On how he found out the news

Things happen, they understand, but at the end of the day they just came and said to us ‘look, we did say that we’re going to keep you guys’ but when Madison Square Garden came into the picture they decided to clean up the organization and put business first which I completely understand. It didn’t put us in the best situation but, that being said, I had a four month paid break in Australia as well so I had time to chill, relax, go back home, gather everything and decide what I want to do again, if I want to come back or not.

On his move to Rogue

When Rogue approached me… these players as well, I see that they’re just as good as Cloud9, OpTic and all the top teams in the North American region right now and we can definitely compete. I was more than happy to not only tryout with these guys and see how they play but they were happy to play with me.

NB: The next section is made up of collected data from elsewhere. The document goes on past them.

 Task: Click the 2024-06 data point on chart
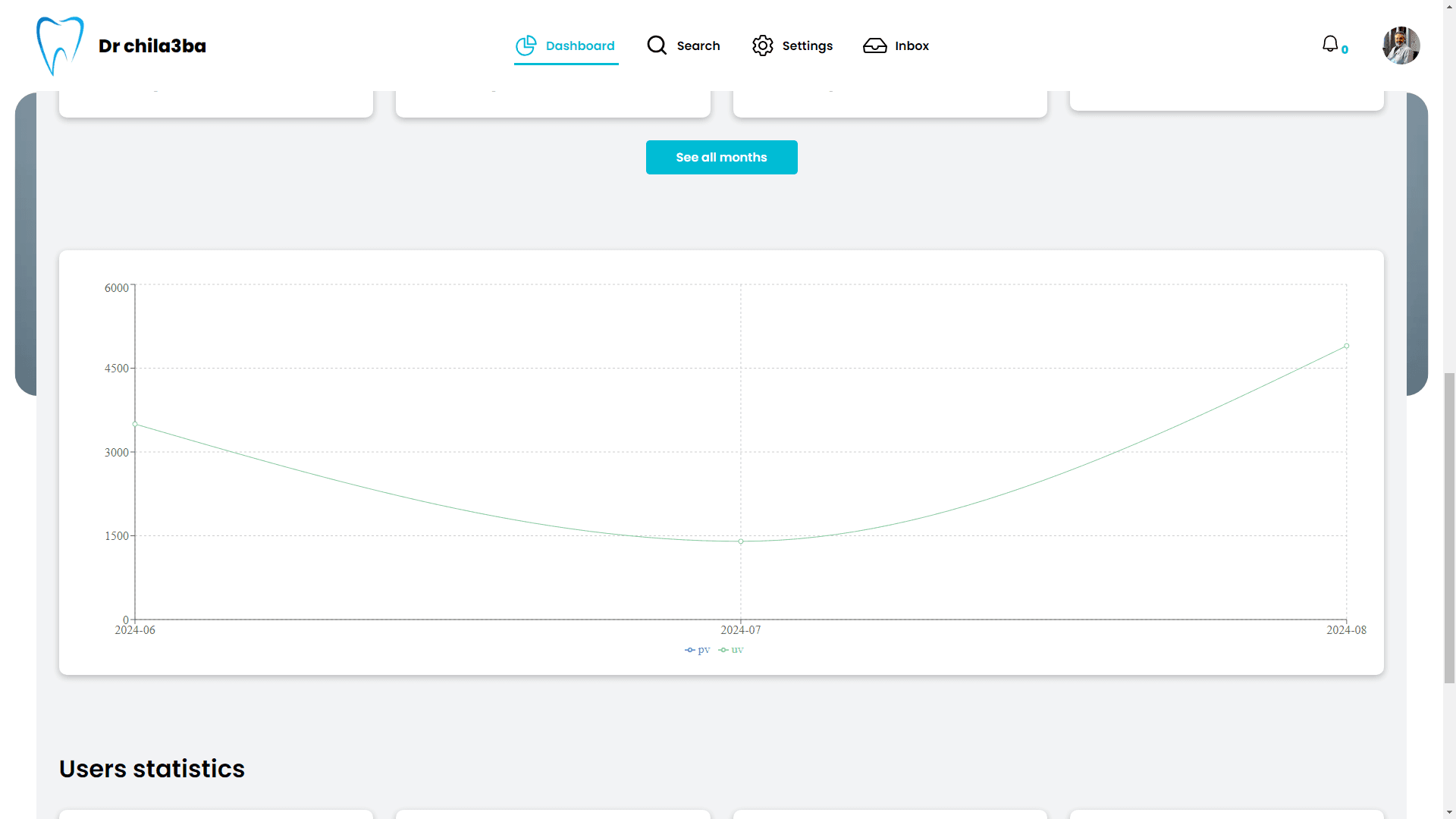pyautogui.click(x=136, y=424)
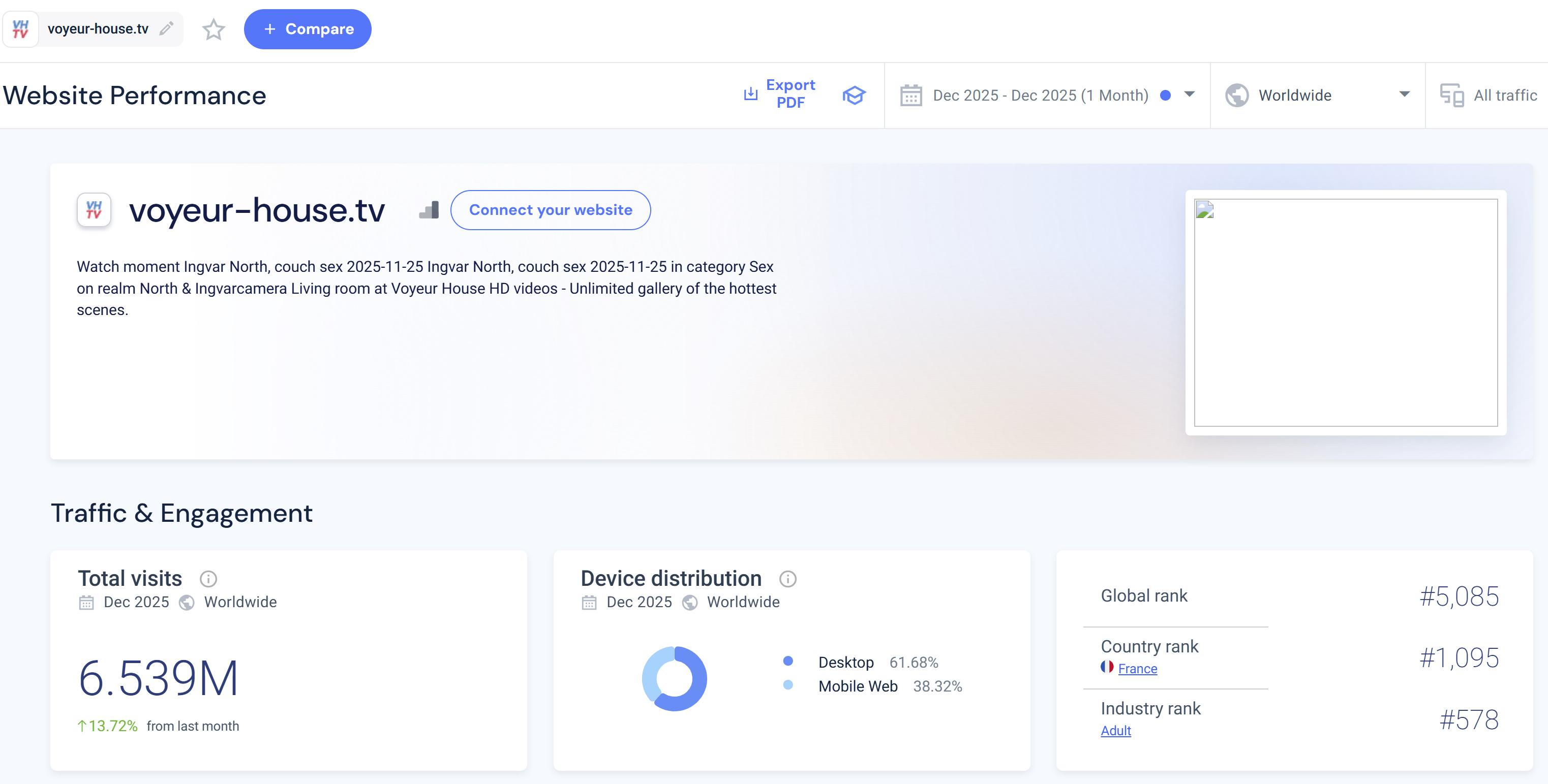Viewport: 1548px width, 784px height.
Task: Open Total visits info tooltip icon
Action: click(208, 579)
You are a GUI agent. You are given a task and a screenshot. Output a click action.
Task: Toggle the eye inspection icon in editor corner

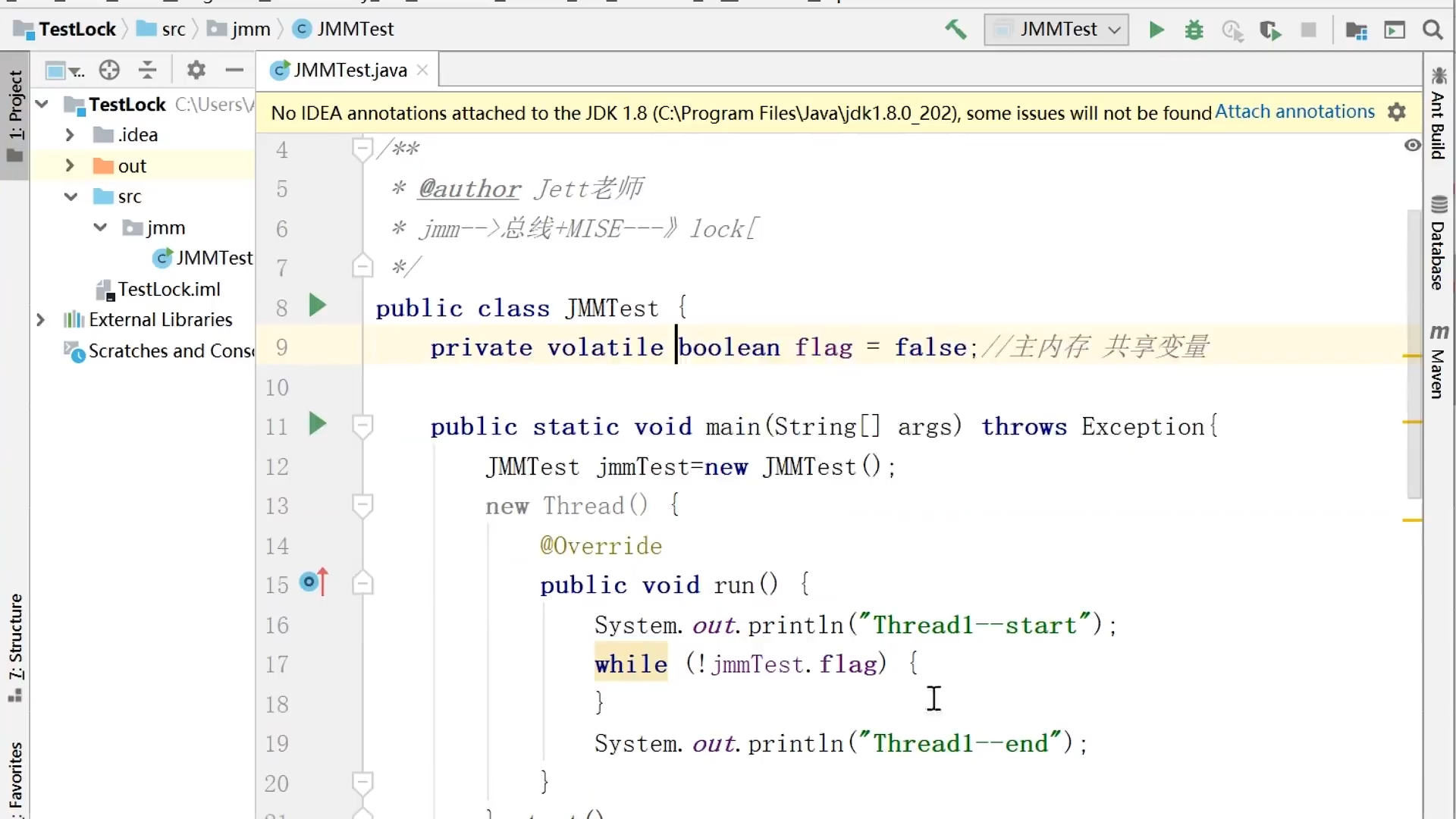click(1412, 145)
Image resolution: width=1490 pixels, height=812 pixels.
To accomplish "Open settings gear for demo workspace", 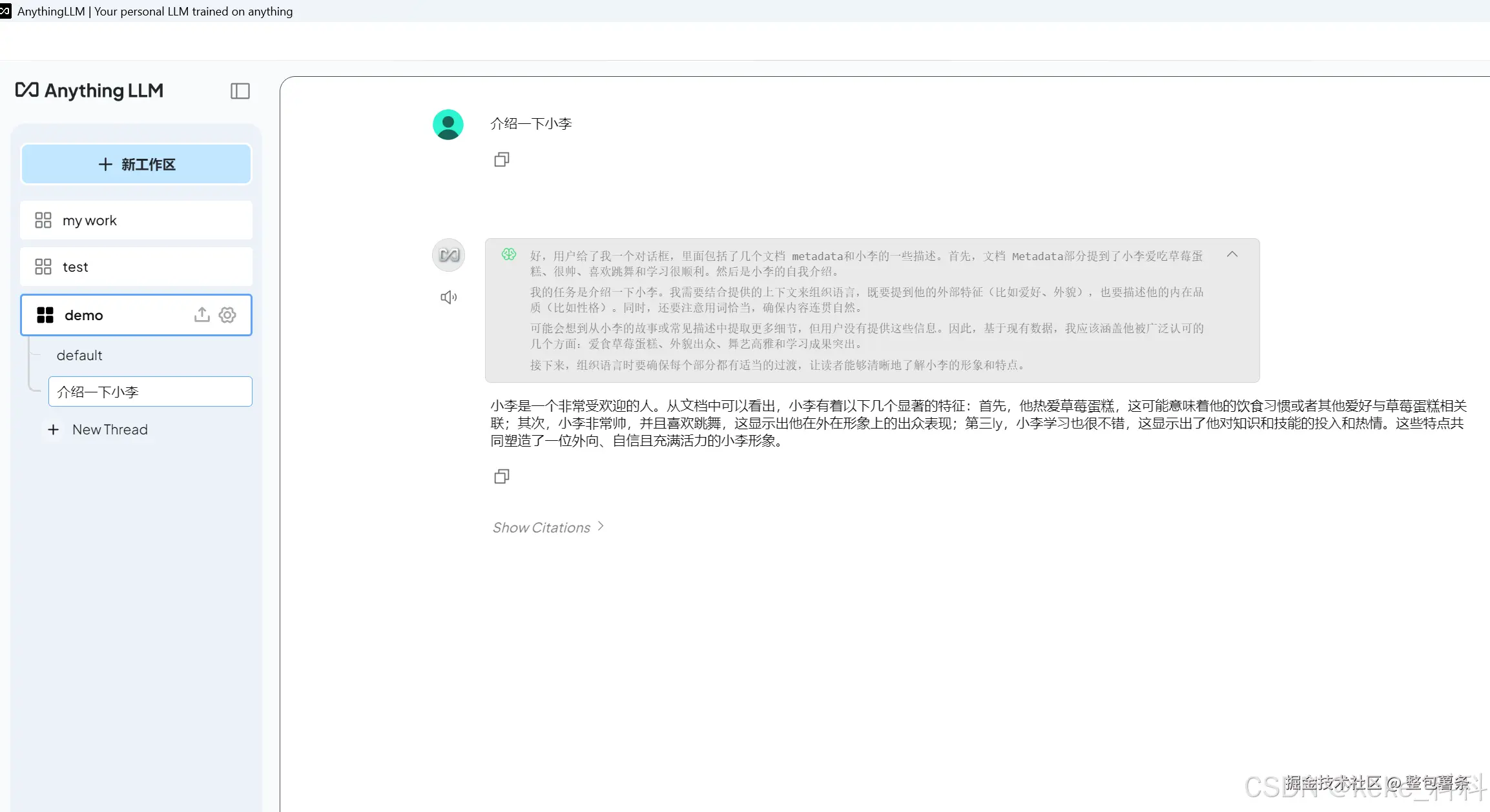I will pyautogui.click(x=227, y=315).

On his expectations with Rogue

I would like to, minimum, get us into the top 10. Whether that means winning tournaments, I think it’s more important to make playoffs, make semis and always get into deep runs because you don’t have to win a tournament to break into the top 15 or top 20. As long as you’re consistently making semis or making playoffs, you’ll always get into that sort of spot… As soon as you get used to that sort of thing then eventually you’re going to win a title. It’s just a matter of time for us. Consistency is key.

During his time on Rogue (so far), the team has mainly be competing in qualifiers for Major events such as DreamHack Masters Stockholm, ESL One New York, and the ZOTAC Cup Masters 2018. America.